Heritage New Zealand – Category 1
- Designated: 2 February 1990
- Reference no.: 119

= Statue of George Grey, Auckland =

Statue in Auckland, New Zealand

The Sir George Grey Statue in Albert Park, Auckland commemorates George Grey, the third Governor of New Zealand and 11th Premier of New Zealand. The statue, sculpted by Francis John Williamson, was unveiled on 21 December 1904 by the Governor, William Plunket, 5th Baron Plunket.

== Background ==

=== Inception ===
Whilst the career of George Grey was marked by controversy, he later gained recognition as an iconic elder statesman. Proposals to commemorate Grey arose during his lifetime, notably by the Auckland Women's Liberal League in 1895.

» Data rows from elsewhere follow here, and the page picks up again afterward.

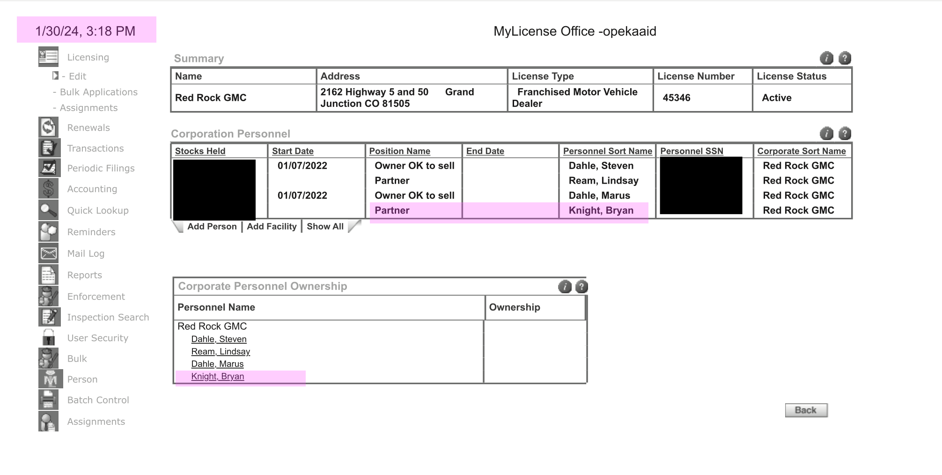
Task: Click the Summary section help question icon
Action: 844,58
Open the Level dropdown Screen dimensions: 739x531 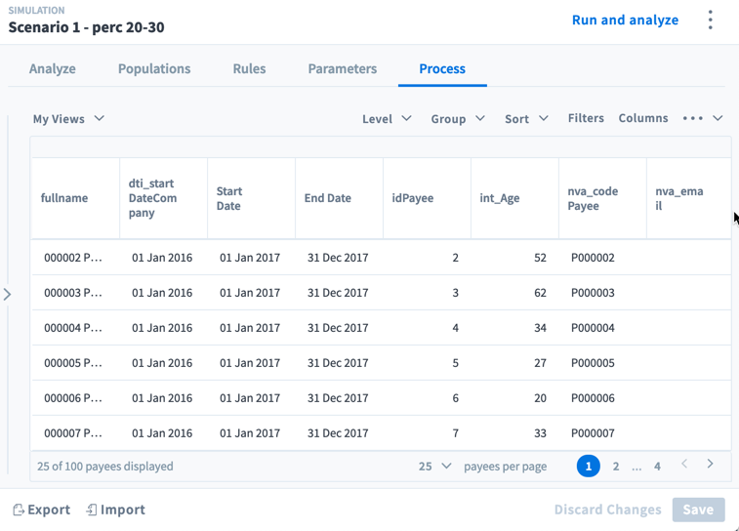[x=388, y=119]

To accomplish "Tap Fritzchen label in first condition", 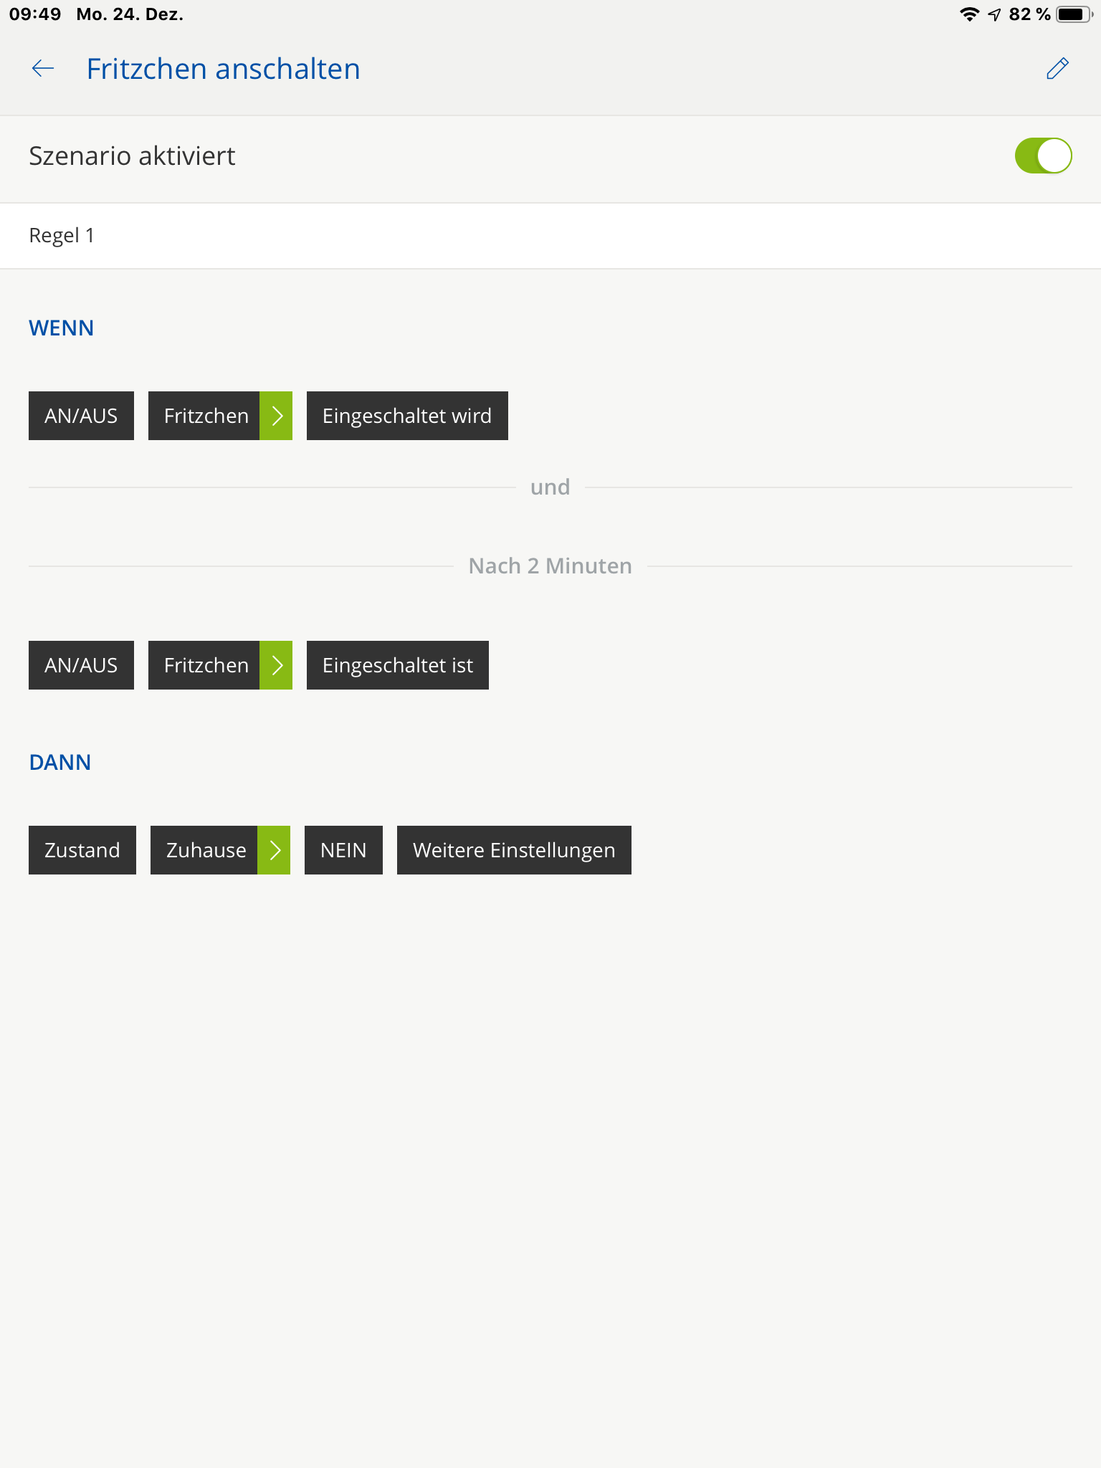I will coord(204,416).
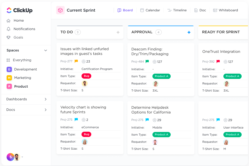Switch to the Calendar view tab

pos(150,10)
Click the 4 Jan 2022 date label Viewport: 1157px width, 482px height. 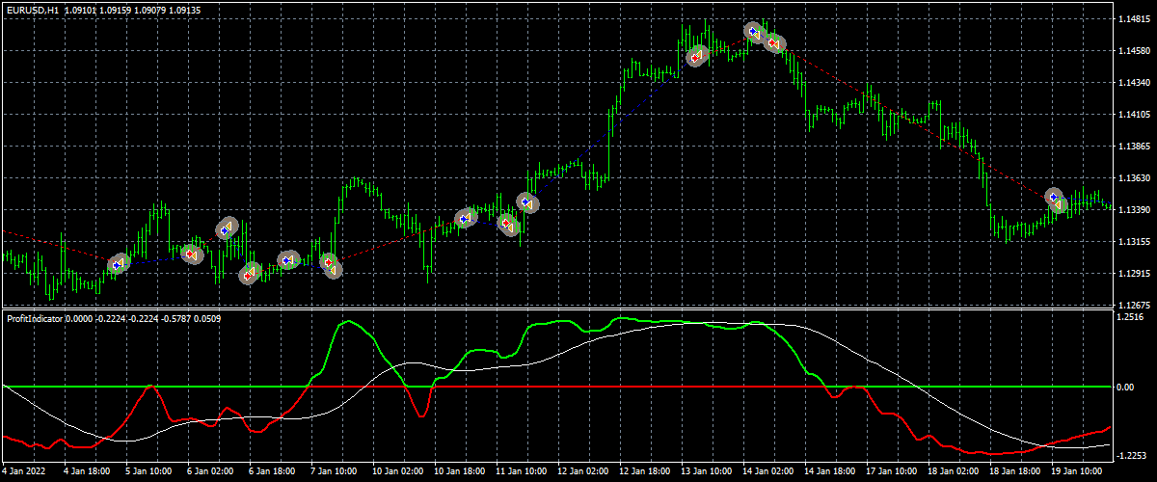24,472
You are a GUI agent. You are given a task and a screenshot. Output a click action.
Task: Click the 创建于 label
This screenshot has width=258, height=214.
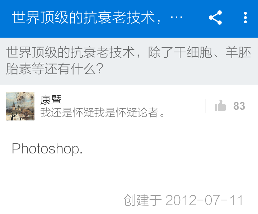point(142,200)
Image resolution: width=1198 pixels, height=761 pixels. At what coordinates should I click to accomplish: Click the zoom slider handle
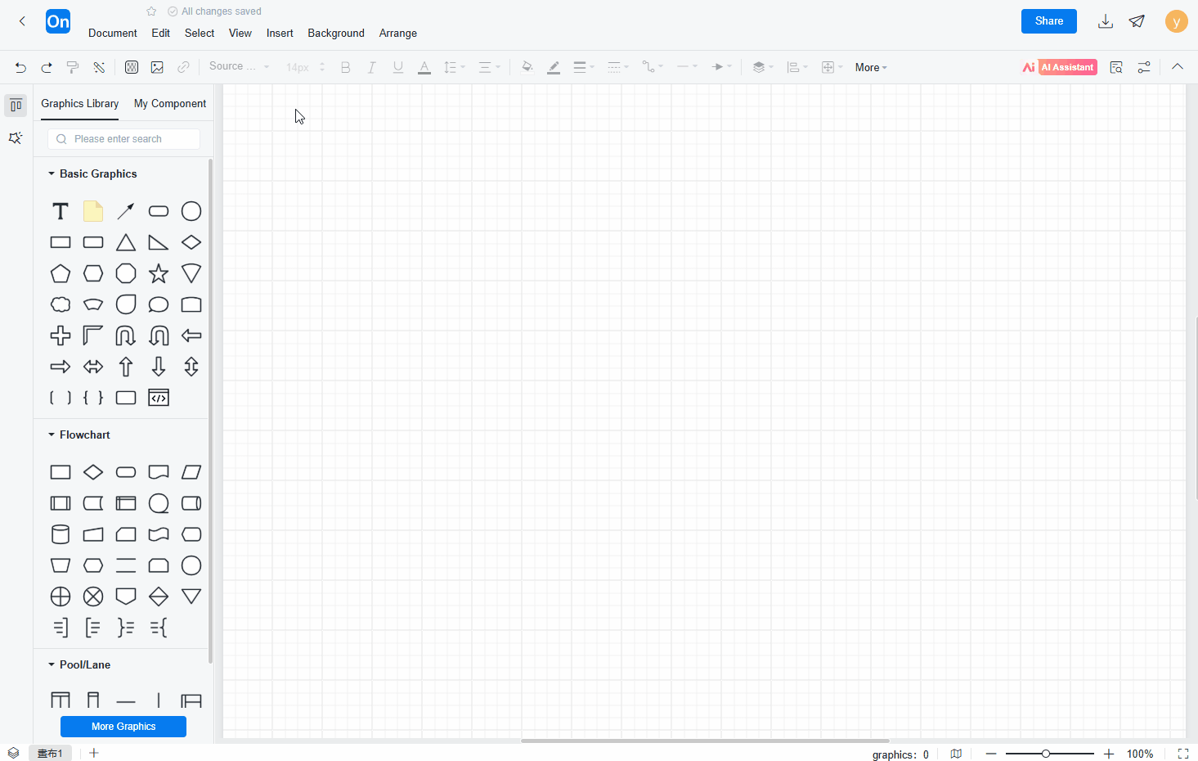click(1046, 754)
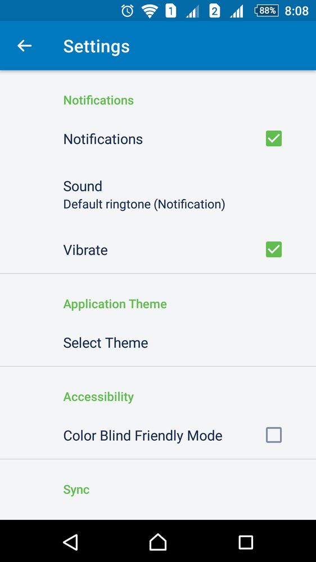Disable the Vibrate checkbox

coord(274,249)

George Grey died in 1898. Grey's death was met with a public outpouring of grief, which included closed shops and "a long procession of carnages and vehicles." The New Zealand Herald anticipated that the unveiling of the Grey Statue would serve as a final tribute, reporting:The unveiling of the Grey Statue may be looked forward to as the closing scene, when Aucklanders will doubtless again turn out en masse, to pay their final tribute of respect to the memory of the greatest statesman who has swayed the destiny of this young colony, irrespective of faction or party.In 1898, Auckland's Mayor Peter Dignan formed the Sir George Grey Statue Committee, chaired by F.E. Baume, to oversee a memorial. In February 1900, a site at the intersection of Queen Street and Greys Avenue was selected. The design was selected by the committee in September 1900.

=== Creation ===
The funding of the statue was provided by subscriptions and a $1000 subsidy from Parliament. The statue was crafted by Francis John Williamson for a fee of 1200 guineas. Williamson relied on a single photograph from 1868 to construct the statue. Messrs Trayes Bros constructed the pedestal and for a sum of £1825.

== History ==
The statue was unveiled on 21 December 1904 at the intersection of Queen Street and Greys Avenue by the Governor, William Plunket, 5th Baron Plunket. The statue's opening ceremony included chiefs of the Ngāpuhi, Hauraki, Rotorua, Waikato Tainui and Ngāti Whātua iwi. The statue later moved to Albert Park in 1922 because the memorial was considered a hindrance to traffic after tramway lines were built to either side of the statue.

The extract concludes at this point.